This is a short photoessay published by Duncan, sharing some of the wonderful birds in his backyard. My favorite? That very cute little Silvereye.
Liza doesn’t need to say much in this contribution: her photographs tell all (and of course, I am extremely jealous of the quality of those images!)
Patrick went out specifically to find a White Ibis, but the first thing you see when you click on this link is a breathtaking picture of a yellow warbler, and I do mean gorgeous! But did he manage to spot a White Ibis? You’ll have to read the essay to find out.
My good friend, Rick, sent along this photoessay about his sighting (and photographing) of a Black-capped Gnatcatcher in southeast Arizona. Apparently, this cute little species is expanding its range northward (gee, i wonder why?) and is being seen a little more often in the United States as a result.

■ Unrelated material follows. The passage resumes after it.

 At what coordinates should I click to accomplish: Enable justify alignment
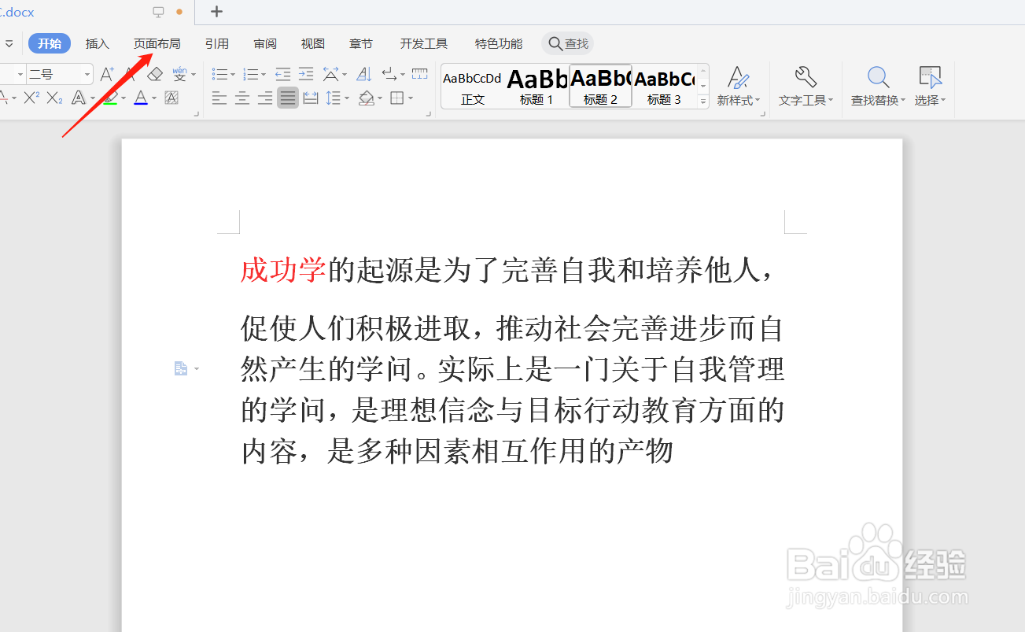[288, 98]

This is an odd contribution that contains some really nice photographs, a bird list and a very peculiar essay .. yes, I think it’s an “in joke.”

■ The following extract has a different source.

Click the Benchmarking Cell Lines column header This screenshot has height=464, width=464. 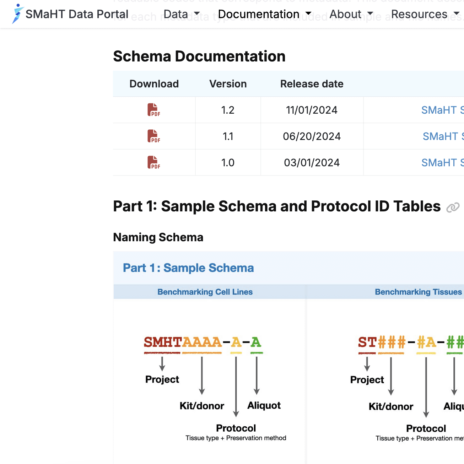(205, 292)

Okay, mystery bird fans, this amusing photoessay has some pictures of birds that the author has tentatively identified .. do you agree with Susannah’s IDs? If not, let her know; she’d probably like to add a new species to her Life List.
This lovely photoessay is filled with astonishing digiscoped pictures of South American birds. Gunnar gave this the appropriate but understated title, LBJs in Peru are Pretty. Wait until you see his picture of the Golden-backed Mountain-Tanager — is that an LBJ? I don’t think so!

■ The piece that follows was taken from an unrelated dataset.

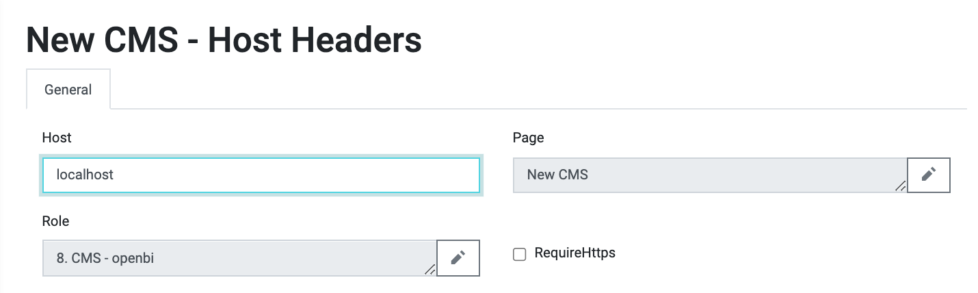
Task: Select the Page field showing New CMS
Action: point(710,175)
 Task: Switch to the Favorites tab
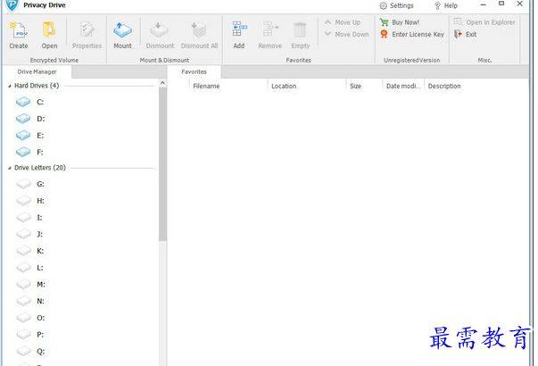coord(194,71)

Elizabeth shares some photographs and natural history notes about one species of birds in her backyard; pygmy nuthatches.
This essay is contributed by Mama Joules, a beginning birder, where she describes her beak-to-nose encounter with a woodpecker. What species was it? Ah, this essay is a valuable reminder that everyone was a beginning bird watcher at one time, although I know quite a few people who refuse to admit to this.
Alan sent in this photoessay that is filled with birdy and dragonfly goodness! My favorite picture is the female Eastern Bluebird brooding her eggs inside a “Williamsburg Bird Bottle.”
My friend, John, recently took a train to NYC where he met a group of twittering birders and they went bird watching in Central Park. He lists a few of the species they saw and links to a blog entry that provides more detail about the adventure. I have often wondered how many people use twitter while birding, since it seems the perfect tool to use in the field, especially while searching out specific rarities.
Laura’s gorgeous camera has apparently ruined birding for her. I’ll admit that, if I had her camera — a digital SLR Nikon D90 with 70-300 mm lens — it would ruin birding for me, too.
Which category should this photoessay go into? It features traveling to far flung areas — in this case, Khazakstan — to list new species as well as using new technology — in this case, a new magnesium telescope that was outfitted with a new 25-50X wide angle eyepiece. Well, technology won out this time, since this photoessay was filled with digiscoped images of birds for you to look at.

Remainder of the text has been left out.